Precise amount is not necessary, Need not be unconditional, No requirement to address creditor
SC clarifies “acknowledgment of debt” under Sec 12 of Prescription Ordinance

The Supreme Court has recently clarified the interpretation of prescription ordinance in the context of legal disputes, particularly focusing on the applicability of prescription periods for initiating legal actions.
In this case, Triad Advertising (Pvt) Ltd. filed a lawsuit against the Attorney General, representing the Ministry of Education, on March 18, 2008. The claim was based on seven causes of action for the compilation and printing of educational books.
The Commercial High Court ruled in favor of the plaintiff, awarding the claimed amount with legal interest on June 21, 2013. The Attorney General appealed this decision to the Supreme Court on August 19, 2013.
The Attorney General (the Appellant) argued that the claims by Triad Advertising were prescribed under the Prescription Ordinance.
Appellant’s Arguments
- Prescription Ordinance: The Defendant-Appellant argued that the Plaintiff-Company’s action is prescribed under Section 8 of the Prescription Ordinance, as it was not filed within one year from the date the debt became due.
- Acknowledgment of Debt: The Defendant-Appellant argued that the letter marked ‘P20’ does not constitute a written acknowledgment of debt as required by Section 12 of the Prescription Ordinance because:
- It does not reference or infer the exact amount to be paid.
- It contains a condition requiring prior approval from the Department of Public Finance.
- It was addressed to the Director General of Public Finance, not to the Plaintiff.
The court rejected the argument that the acknowledgment was invalid due to its conditional nature or because it was addressed to a different party.

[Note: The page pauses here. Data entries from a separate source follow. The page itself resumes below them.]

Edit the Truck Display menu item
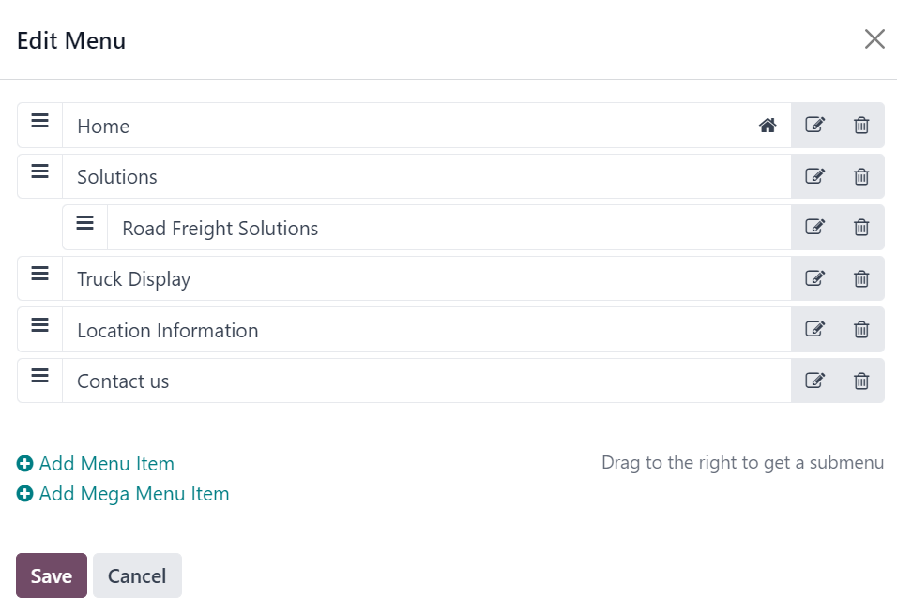Viewport: 897px width, 612px height. coord(814,278)
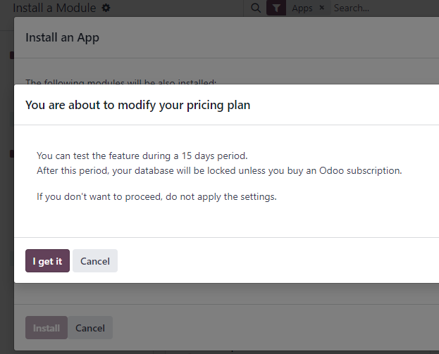Open the gear menu beside Install a Module
Image resolution: width=439 pixels, height=354 pixels.
106,8
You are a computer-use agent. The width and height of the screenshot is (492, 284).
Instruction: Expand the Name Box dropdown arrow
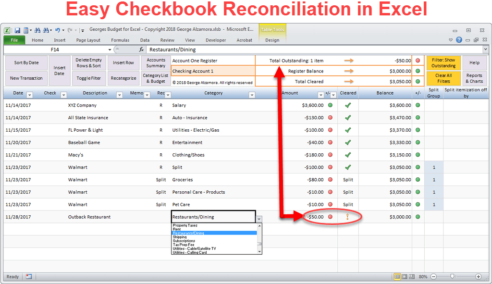pyautogui.click(x=110, y=49)
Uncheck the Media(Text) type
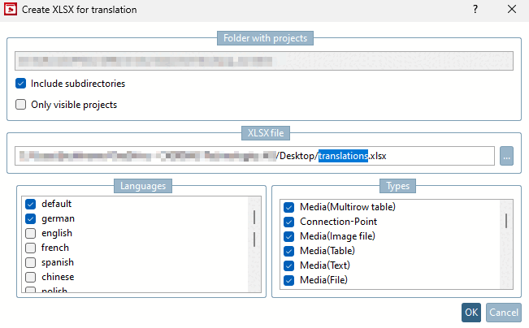Viewport: 529px width, 328px height. tap(288, 265)
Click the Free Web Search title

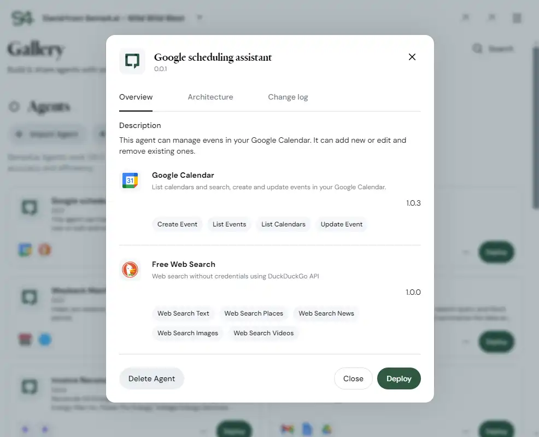(x=184, y=264)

Admission of any precise amount is not necessary
“…In terms of Section 12 of the Prescription Ordinance, there is no statutory requirement for an acknowledgement to contain the exact value of the debt or the value of the debt to be specified. The statutory requirement is simply that the acknowledgment must be in writing and signed by the party chargeable or by an agent duly authorized. Accordingly, P20, is a clear and sufficient acknowledgement of the debt, which comes within the purview of Section 12 of the Prescription Ordinance.”

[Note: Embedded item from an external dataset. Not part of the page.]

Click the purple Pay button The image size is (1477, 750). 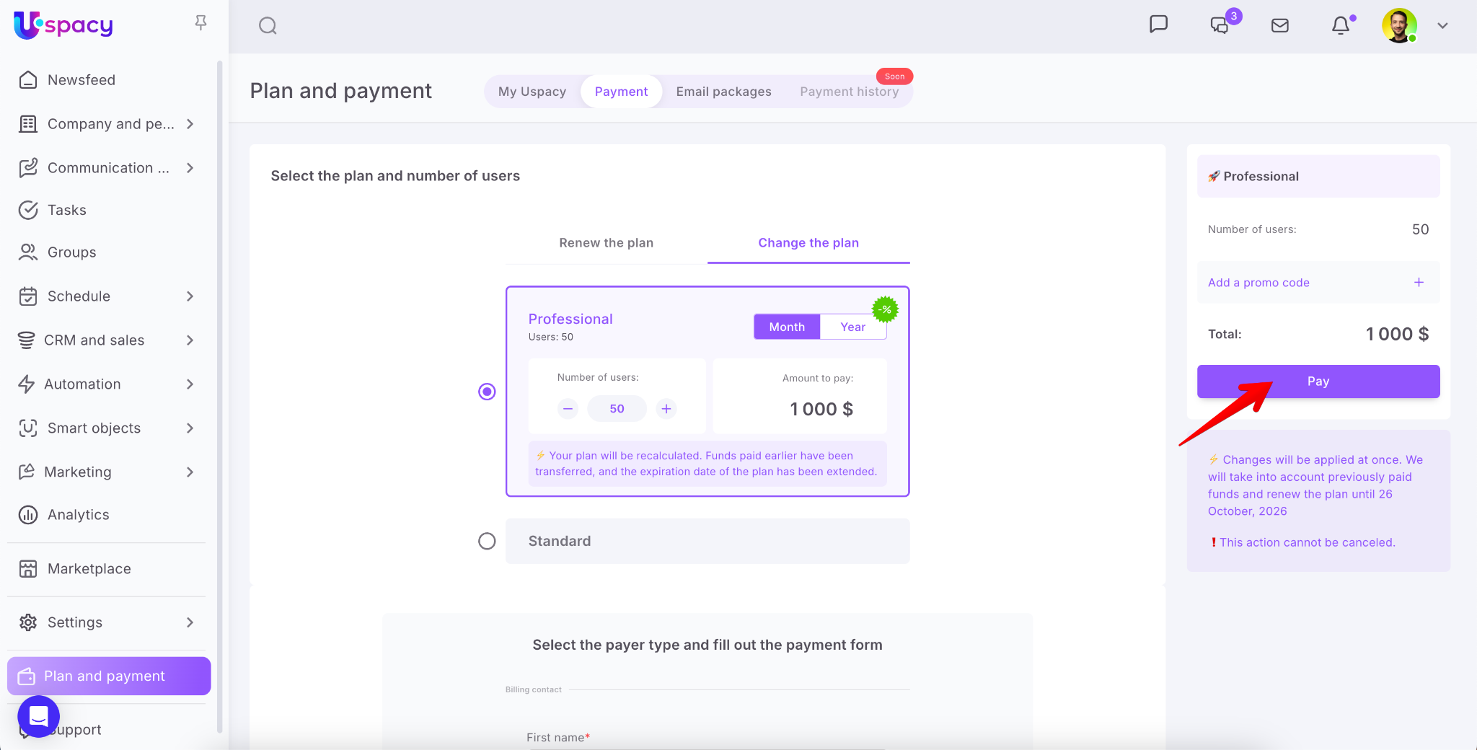[1318, 381]

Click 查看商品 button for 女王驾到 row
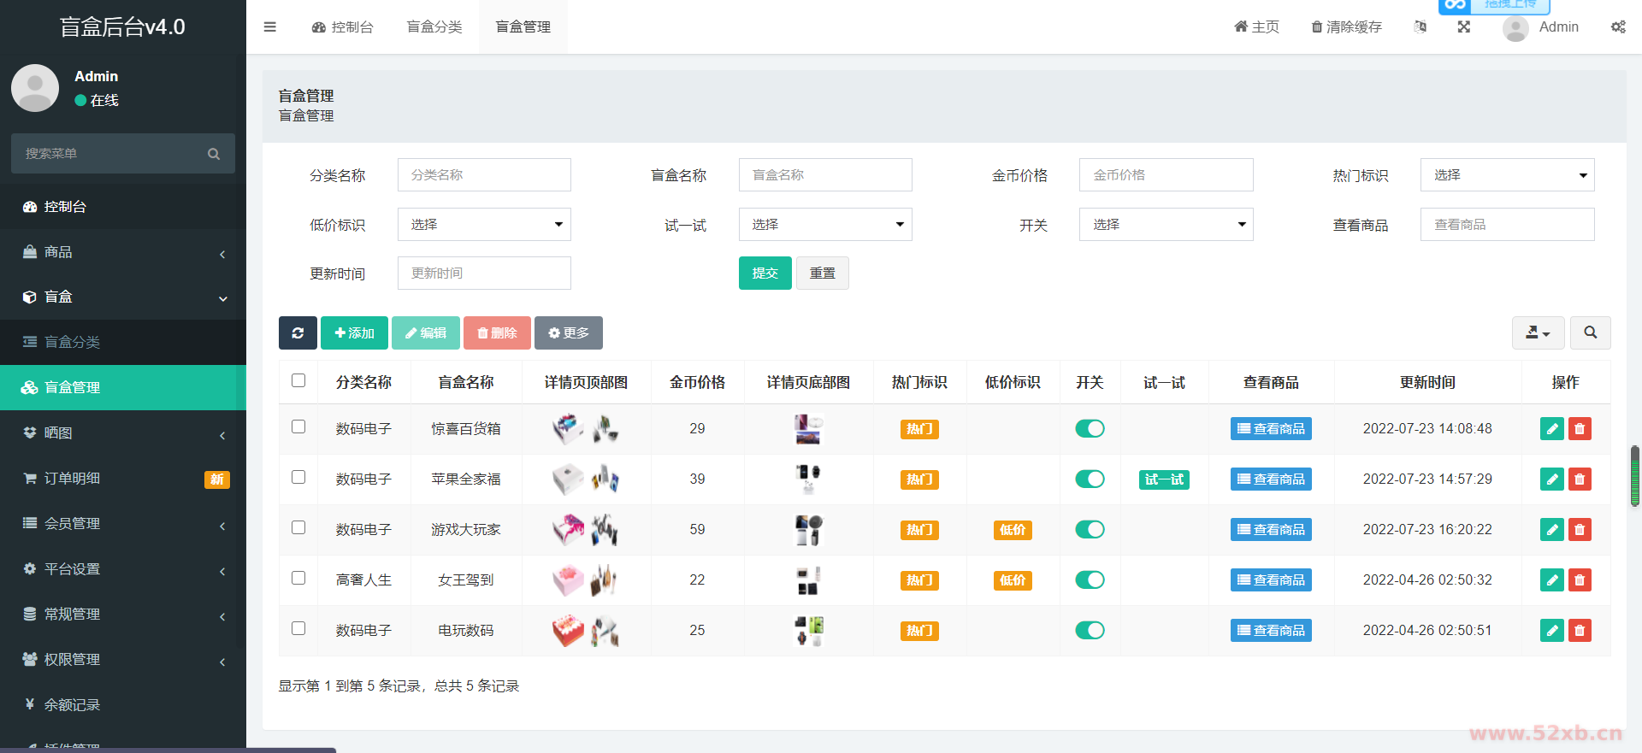1271,580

“As held in the case of State of Jammu and Kashmir vs. Shital Singh Sharan Singh [AIR 1956 J&K 51] Admission of any precise amount is not necessary for bringing it within the meaning of an acknowledgement under the act. It is sufficient of the debtor admits that something is due or maybe due. Once an admission is made of subsisting amounts, there is a clear acknowledgement of liability to render accounts and to pay whatever is due”
“As observed earlier, Professor C.G. Weeramantry favoured a contemporary approach where, statutes should be interpreted according to plain meaning of their language. Therefore, in accordance with the intention of the legislature, an equitable construction of P20 would certainly mean that there is a valid acknowledgement of debt existing in favour of the Plaintiff-Company.”
Need not be unconditional
“In Sampath Bank PLC vs. Kaluarachchi Sasitha Palitha [SC Appeal No 21/2017], Justice Murdu Fernando P.C, J. considered whether a conditional acknowledgment of debt falls within the purview of Section 12 of the Prescription Ordinance therein, also looked into the facts which led to the decision in Hoare and Co. vs. Rajaratnam. In Sampath Bank PLC vs. Kaluarachchi Sasitha Palitha, in answer to a question of law; “Does a conditional acknowledgment of the debt come within the purview of Section 12 of the Prescription Ordinance?” the Court held that; “Section 12 of the Prescription Ordinance very clearly indicates that acknowledgment should not be by words but be in writing. It does not state that the acknowledgment should be unqualified or unconditional. It only speaks of acknowledgment of a debt.”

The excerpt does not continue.